Juste avant le long week-end de Pentecôte, le jeudi 1er juin, la CGT a mis fin à la grève des transporteurs routiers de matières dangereuses, qui durait depuis une semaine. Malgré la volonté de la centrale syndicale de ne pas bloquer les dépôts de carburant, la grève avait créé de sérieuses perturbations dans l‘approvisionnement, surtout en Ile-de-France, et paralysé une partie de l'économie régionale notamment la construction.

L'appel à la fin de la grève fut lancé à la sortie d'une réunion de la CGT avec des représentants du ministère des Transports du gouvernement Macron, le mercredi 31 mai au soir. Le syndicat était, comme l‘avait exprimé le matin un de ses représentants, « dans l’attente d’un signe significatif des autorités pour voir les suites à donner au mouvement ».

A cette réunion, la CGT n‘a rien obtenu qui justifiait d‘arrêter la grève. En sortant de trois heures de discussion avec le gouvernement, elle a parlé d‘“avancées significatives“ ayant pour but de permettre "la levée du mouvement en vue du week-end de trois jours" de la Pentecôte. En réalité, le gouvernement n‘a fait qu‘une vague promesse de présenter, selon la CGT, « un certain nombre de modifications des contrats types » devant permettre « que les entreprises ne dérogent pas à un certain nombre de dispositifs ».

Le gouvernement s‘est donné jusqu‘au 16 juin pour préciser ses promesses. Enfin, il y aurait « dès le 19 juin » une discussion avec le patronat des transports.

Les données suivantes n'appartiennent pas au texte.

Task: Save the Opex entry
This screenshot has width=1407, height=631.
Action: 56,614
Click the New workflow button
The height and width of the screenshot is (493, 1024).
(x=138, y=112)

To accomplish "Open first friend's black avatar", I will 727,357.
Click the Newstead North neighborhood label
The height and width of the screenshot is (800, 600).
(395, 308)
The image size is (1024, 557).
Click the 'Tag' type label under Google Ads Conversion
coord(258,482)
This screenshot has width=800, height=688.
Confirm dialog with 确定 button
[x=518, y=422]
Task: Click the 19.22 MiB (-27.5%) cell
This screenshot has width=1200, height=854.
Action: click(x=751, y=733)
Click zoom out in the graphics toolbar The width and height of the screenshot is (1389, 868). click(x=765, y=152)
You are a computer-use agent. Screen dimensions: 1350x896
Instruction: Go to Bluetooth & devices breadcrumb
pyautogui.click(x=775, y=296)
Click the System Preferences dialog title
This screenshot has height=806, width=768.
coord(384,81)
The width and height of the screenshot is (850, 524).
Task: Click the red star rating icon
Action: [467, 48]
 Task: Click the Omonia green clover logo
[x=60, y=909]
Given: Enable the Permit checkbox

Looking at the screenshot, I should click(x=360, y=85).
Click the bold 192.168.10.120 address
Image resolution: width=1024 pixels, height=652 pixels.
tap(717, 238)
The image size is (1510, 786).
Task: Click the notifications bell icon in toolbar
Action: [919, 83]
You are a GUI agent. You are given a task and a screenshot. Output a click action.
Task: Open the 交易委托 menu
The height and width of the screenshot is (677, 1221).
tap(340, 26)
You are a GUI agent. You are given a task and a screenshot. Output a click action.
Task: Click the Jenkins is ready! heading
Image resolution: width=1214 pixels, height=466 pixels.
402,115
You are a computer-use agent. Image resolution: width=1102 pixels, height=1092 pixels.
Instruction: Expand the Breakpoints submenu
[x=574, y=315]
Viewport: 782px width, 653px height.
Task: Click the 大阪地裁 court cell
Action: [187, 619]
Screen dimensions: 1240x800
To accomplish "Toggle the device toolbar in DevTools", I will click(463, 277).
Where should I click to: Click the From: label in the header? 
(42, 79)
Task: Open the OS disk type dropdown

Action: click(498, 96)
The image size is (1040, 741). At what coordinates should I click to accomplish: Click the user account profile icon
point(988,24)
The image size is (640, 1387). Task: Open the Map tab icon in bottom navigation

Ce dernier n‘était pas présent à la réunion avec le gouvernement, et n'a même pas dit avoir changé d‘avis sur sa décision de maintenir la date initialement prévue du 12 juillet pour discuter de revendications sectorielles avec l‘ensemble des syndicats.

La veille de cette réunion, et malgré les assurances des autorités mais selon les déclarations de représentants de l‘industrie des carburants, la situation s‘était brusquement dégradée, le nombre de stations services fermées ou menacées de fermeture étant devenu considérable. La réunion s‘est apparemment tenue sur la demande de plusieurs organisations patronales, dont le Medef d‘Ile de France.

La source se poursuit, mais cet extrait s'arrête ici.